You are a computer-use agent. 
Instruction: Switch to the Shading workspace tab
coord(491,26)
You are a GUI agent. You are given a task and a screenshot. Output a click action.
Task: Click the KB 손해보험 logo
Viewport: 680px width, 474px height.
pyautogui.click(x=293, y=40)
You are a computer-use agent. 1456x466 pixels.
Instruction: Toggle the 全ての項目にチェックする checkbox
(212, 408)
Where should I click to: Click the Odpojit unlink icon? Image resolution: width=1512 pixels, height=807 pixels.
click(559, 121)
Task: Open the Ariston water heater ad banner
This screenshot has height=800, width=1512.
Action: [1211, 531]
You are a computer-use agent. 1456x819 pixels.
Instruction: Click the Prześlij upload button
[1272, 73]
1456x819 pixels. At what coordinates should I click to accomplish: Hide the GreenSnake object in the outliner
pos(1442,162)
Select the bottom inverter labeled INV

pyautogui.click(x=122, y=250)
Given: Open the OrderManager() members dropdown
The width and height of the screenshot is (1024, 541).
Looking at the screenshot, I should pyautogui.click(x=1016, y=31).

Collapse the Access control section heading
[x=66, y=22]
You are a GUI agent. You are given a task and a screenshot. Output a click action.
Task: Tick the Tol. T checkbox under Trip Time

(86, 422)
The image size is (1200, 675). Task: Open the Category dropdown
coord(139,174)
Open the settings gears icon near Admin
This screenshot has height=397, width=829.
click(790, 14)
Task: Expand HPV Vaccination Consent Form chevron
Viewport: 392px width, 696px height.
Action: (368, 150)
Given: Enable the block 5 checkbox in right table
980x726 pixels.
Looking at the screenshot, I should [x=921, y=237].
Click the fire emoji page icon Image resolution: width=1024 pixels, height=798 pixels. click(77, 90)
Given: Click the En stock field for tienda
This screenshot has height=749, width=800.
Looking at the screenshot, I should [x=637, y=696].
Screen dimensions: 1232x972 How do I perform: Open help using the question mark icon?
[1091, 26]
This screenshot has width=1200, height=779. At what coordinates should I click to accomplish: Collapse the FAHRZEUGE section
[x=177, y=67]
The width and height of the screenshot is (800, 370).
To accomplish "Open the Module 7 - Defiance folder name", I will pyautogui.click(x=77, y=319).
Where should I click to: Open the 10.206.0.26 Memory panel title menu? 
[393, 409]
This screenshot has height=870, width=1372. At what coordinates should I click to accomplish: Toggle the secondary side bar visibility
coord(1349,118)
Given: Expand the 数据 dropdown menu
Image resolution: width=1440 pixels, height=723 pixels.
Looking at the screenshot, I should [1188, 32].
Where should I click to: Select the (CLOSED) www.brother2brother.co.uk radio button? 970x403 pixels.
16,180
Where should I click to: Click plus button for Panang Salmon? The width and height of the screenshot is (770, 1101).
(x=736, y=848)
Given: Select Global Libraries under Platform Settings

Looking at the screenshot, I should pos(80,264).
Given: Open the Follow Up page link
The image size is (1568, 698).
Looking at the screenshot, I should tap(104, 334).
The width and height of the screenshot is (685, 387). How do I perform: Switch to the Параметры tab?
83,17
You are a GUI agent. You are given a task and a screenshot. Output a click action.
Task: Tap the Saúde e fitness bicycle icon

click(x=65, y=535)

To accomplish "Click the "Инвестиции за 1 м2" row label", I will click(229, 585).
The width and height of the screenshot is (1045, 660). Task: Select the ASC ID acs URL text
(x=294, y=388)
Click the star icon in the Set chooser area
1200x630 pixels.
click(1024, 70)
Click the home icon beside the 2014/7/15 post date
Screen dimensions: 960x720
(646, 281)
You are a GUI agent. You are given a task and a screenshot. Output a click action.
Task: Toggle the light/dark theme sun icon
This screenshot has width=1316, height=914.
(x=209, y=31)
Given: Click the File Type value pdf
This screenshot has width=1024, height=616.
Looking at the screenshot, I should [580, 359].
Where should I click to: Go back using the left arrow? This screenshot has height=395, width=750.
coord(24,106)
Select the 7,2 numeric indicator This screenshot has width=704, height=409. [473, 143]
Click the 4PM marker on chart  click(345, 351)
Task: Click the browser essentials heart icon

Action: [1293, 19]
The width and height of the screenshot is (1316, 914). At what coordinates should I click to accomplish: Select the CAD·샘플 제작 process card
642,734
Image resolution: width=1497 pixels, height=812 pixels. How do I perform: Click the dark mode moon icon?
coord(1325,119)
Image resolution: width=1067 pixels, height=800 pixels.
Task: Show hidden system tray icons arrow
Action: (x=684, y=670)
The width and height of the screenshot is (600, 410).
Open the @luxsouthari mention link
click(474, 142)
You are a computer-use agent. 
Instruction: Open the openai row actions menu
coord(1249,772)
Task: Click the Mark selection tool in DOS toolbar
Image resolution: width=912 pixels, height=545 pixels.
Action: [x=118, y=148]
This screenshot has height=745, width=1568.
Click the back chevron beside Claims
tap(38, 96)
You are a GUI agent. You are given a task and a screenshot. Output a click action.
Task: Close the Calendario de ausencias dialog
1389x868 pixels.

........

# [SHORT EXERCISE]
Please arrange all the items above as a numbered list, with one line per number and no blank lines.

# [TASK ANSWER]
1. You are a computer-use agent. 
2. Instruction: Switch to the Shading workspace tab
3. coord(491,26)
4. You are a GUI agent. You are given a task and a screenshot. Output a click action.
5. Task: Click the KB 손해보험 logo
6. Viewport: 680px width, 474px height.
7. pyautogui.click(x=293, y=40)
8. You are a computer-use agent. 1456x466 pixels.
9. Instruction: Toggle the 全ての項目にチェックする checkbox
10. (212, 408)
11. Where should I click to: Click the Odpojit unlink icon? Image resolution: width=1512 pixels, height=807 pixels.
12. click(559, 121)
13. Task: Open the Ariston water heater ad banner
14. This screenshot has height=800, width=1512.
15. Action: [1211, 531]
16. You are a computer-use agent. 1456x819 pixels.
17. Instruction: Click the Prześlij upload button
18. [1272, 73]
19. 1456x819 pixels. At what coordinates should I click to accomplish: Hide the GreenSnake object in the outliner
20. pos(1442,162)
21. Select the bottom inverter labeled INV
22. pyautogui.click(x=122, y=250)
23. Given: Open the OrderManager() members dropdown
24. The width and height of the screenshot is (1024, 541).
25. Looking at the screenshot, I should pyautogui.click(x=1016, y=31).
26. Collapse the Access control section heading
27. [x=66, y=22]
28. You are a GUI agent. You are given a task and a screenshot. Output a click action.
29. Task: Tick the Tol. T checkbox under Trip Time
30. (86, 422)
31. The image size is (1200, 675). Task: Open the Category dropdown
32. coord(139,174)
33. Open the settings gears icon near Admin
34. This screenshot has height=397, width=829.
35. click(790, 14)
36. Task: Expand HPV Vaccination Consent Form chevron
37. Viewport: 392px width, 696px height.
38. Action: (368, 150)
39. Given: Enable the block 5 checkbox in right table
40. 980x726 pixels.
41. Looking at the screenshot, I should [x=921, y=237].
42. Click the fire emoji page icon Image resolution: width=1024 pixels, height=798 pixels. click(77, 90)
43. Given: Click the En stock field for tienda
44. This screenshot has height=749, width=800.
45. Looking at the screenshot, I should [x=637, y=696].
46. Screen dimensions: 1232x972 How do I perform: Open help using the question mark icon?
47. [1091, 26]
48. This screenshot has width=1200, height=779. At what coordinates should I click to accomplish: Collapse the FAHRZEUGE section
49. [x=177, y=67]
50. The width and height of the screenshot is (800, 370).
51. To accomplish "Open the Module 7 - Defiance folder name", I will pyautogui.click(x=77, y=319).
52. Where should I click to: Open the 10.206.0.26 Memory panel title menu? 
53. [393, 409]
54. This screenshot has height=870, width=1372. At what coordinates should I click to accomplish: Toggle the secondary side bar visibility
55. coord(1349,118)
56. Given: Expand the 数据 dropdown menu
57. Image resolution: width=1440 pixels, height=723 pixels.
58. Looking at the screenshot, I should [1188, 32].
59. Where should I click to: Select the (CLOSED) www.brother2brother.co.uk radio button? 970x403 pixels.
60. 16,180
61. Where should I click to: Click plus button for Panang Salmon? The width and height of the screenshot is (770, 1101).
62. (x=736, y=848)
63. Given: Select Global Libraries under Platform Settings
64. Looking at the screenshot, I should pos(80,264).
65. Given: Open the Follow Up page link
66. The image size is (1568, 698).
67. Looking at the screenshot, I should tap(104, 334).
68. The width and height of the screenshot is (685, 387). How do I perform: Switch to the Параметры tab?
69. 83,17
70. You are a GUI agent. You are given a task and a screenshot. Output a click action.
71. Task: Tap the Saúde e fitness bicycle icon
72. click(x=65, y=535)
73. To accomplish "Click the "Инвестиции за 1 м2" row label", I will click(229, 585).
74. The width and height of the screenshot is (1045, 660). Task: Select the ASC ID acs URL text
75. (x=294, y=388)
76. Click the star icon in the Set chooser area
77. 1200x630 pixels.
78. click(1024, 70)
79. Click the home icon beside the 2014/7/15 post date
80. Screen dimensions: 960x720
81. (646, 281)
82. You are a GUI agent. You are given a task and a screenshot. Output a click action.
83. Task: Toggle the light/dark theme sun icon
84. This screenshot has width=1316, height=914.
85. (x=209, y=31)
86. Given: Click the File Type value pdf
87. This screenshot has width=1024, height=616.
88. Looking at the screenshot, I should [580, 359].
89. Where should I click to: Go back using the left arrow? This screenshot has height=395, width=750.
90. coord(24,106)
91. Select the 7,2 numeric indicator This screenshot has width=704, height=409. [473, 143]
92. Click the 4PM marker on chart  click(345, 351)
93. Task: Click the browser essentials heart icon
94. Action: [1293, 19]
95. The width and height of the screenshot is (1316, 914). At what coordinates should I click to accomplish: Select the CAD·샘플 제작 process card
96. 642,734
97. Image resolution: width=1497 pixels, height=812 pixels. How do I perform: Click the dark mode moon icon?
98. coord(1325,119)
99. Image resolution: width=1067 pixels, height=800 pixels.
100. Task: Show hidden system tray icons arrow
101. Action: (x=684, y=670)
102. The width and height of the screenshot is (600, 410).
103. Open the @luxsouthari mention link
104. click(474, 142)
105. You are a computer-use agent. 
106. Instruction: Open the openai row actions menu
107. coord(1249,772)
108. Task: Click the Mark selection tool in DOS toolbar
109. Image resolution: width=912 pixels, height=545 pixels.
110. Action: [x=118, y=148]
111. This screenshot has height=745, width=1568.
112. Click the back chevron beside Claims
113. tap(38, 96)
114. You are a GUI agent. You are given a task and a screenshot. Output a click action.
115. Task: Close the Calendario de ausencias dialog
116. 1389x868 pixels.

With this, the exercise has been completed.